The fact that religious converts like Zamri Vinoth, Ridhuan Tee and Firdaus Wong, are constantly harping on the shortcoming of the identity group that they had previously left is a sign that their conversion might not have succeeded in reconciling them with their estranged sense of self.
If you are unhappy with yourself, you will first try to find happiness by becoming someone else. If you are still unable to find happiness in your “new self”, then you might just completely give up on the likelihood of ever finding happiness in your life, and decide to just console your miserable self, by taking a sick pleasure in making everybody around you miserable as well.
By the looks of it, these converts are likely still at war with themselves even after their conversion, and as a result, they are in conflict with everyone around them as well.
The fact that Zamri Vinoth had so eagerly jumped into the fray in the ongoing ERA FM DJ’s Kavadi fiasco, is a sign that the only way that he might be able to reconcile himself with his estranged sense of self, is if by being at war with everyone else around him.
If the non-Muslims and Muslims in Malaysia had a great relationship, Zamri would likely be a thorn in the side of the Muslims. It is the Muslims that he would have harangued as being not-Islamic enough or not pious enough or not following the actual teaching of Islam, and leave us non-Muslims alone.

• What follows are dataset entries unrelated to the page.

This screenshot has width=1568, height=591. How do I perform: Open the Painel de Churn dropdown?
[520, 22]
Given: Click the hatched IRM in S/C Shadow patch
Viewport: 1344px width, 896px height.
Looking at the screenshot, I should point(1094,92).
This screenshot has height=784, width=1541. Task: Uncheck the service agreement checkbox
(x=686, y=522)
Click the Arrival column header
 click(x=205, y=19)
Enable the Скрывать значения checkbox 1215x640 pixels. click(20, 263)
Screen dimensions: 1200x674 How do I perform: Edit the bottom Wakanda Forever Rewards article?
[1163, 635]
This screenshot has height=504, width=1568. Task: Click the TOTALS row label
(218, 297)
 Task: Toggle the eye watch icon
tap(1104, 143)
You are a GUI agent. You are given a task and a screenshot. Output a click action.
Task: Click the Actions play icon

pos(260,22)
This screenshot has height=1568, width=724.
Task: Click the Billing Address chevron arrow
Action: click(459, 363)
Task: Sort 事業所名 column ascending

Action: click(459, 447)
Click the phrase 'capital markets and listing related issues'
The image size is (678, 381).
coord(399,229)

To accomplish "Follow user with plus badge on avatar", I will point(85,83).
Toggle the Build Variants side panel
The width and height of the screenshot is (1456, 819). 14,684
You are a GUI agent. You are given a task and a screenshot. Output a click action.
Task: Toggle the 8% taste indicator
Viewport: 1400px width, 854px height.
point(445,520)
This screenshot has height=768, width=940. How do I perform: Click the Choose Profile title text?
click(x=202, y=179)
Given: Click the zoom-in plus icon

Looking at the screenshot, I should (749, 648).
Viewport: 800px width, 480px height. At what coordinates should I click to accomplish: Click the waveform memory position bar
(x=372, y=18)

However, considering that the relationship between the non-Muslims and Muslims in Malaysia is likely strained, then unhappy converts like Zamri are a problem that we, the non-Muslims, have to deal with, because rather than be in conflict with the Muslims, it is us, his former identity group, that he will find it much more profitable to be in conflict with..
By picking a fight with us, unhappy converts can win in two ways.
In the first way, they get a chance to denounce their former identity group as being worthless or flawed, to console themselves as to why they had to leave their former identity group for a new group.
In the second way, they will also get to be seen as heroes by their members of their current identity group, for being willing to fight against a group that they have a strained relationship with, and secure extra validation and recognition from their current identity group, which might act as a balm to soothe their extreme sense of unhappiness with themselves and their world.
If you were to ask me, what can be done in order to resolve the problem that is being caused by these unhappy converts, I will say that to look at the problem in this way is to miss the forest for the tree.
The problem we have is not that these converts are unhappy - the problem we have is that the relationship between the muslims and non-muslims in the country is strained.
If the relationship between muslims and non-muslims in the country is not strained, these unhappy converts will not be able to make such an impact in our lives.
The unhappiness of the unhappy converts are but mere flickers of a flame – if the forest was not dry, nobody would have even noticed it.
It is because the forest is dry that even these flickers have the potential to cause a wildfire.
So rather than focus on what can be done to the unhappy converts to mitigate the racial and religious problem before us, we should really focus on the racial and religious problem before us, to mitigate the effects of these unhappy converts on it.
Like Pusat Komas said, maybe it is time to have a religious harmony commission, to create a condition where racial and religious trouble will not arise, rather than keep fire fighting against every racial and religious incident that occurs, and tire ourselves addressing the superficial symptoms, without ever addressing the root cause.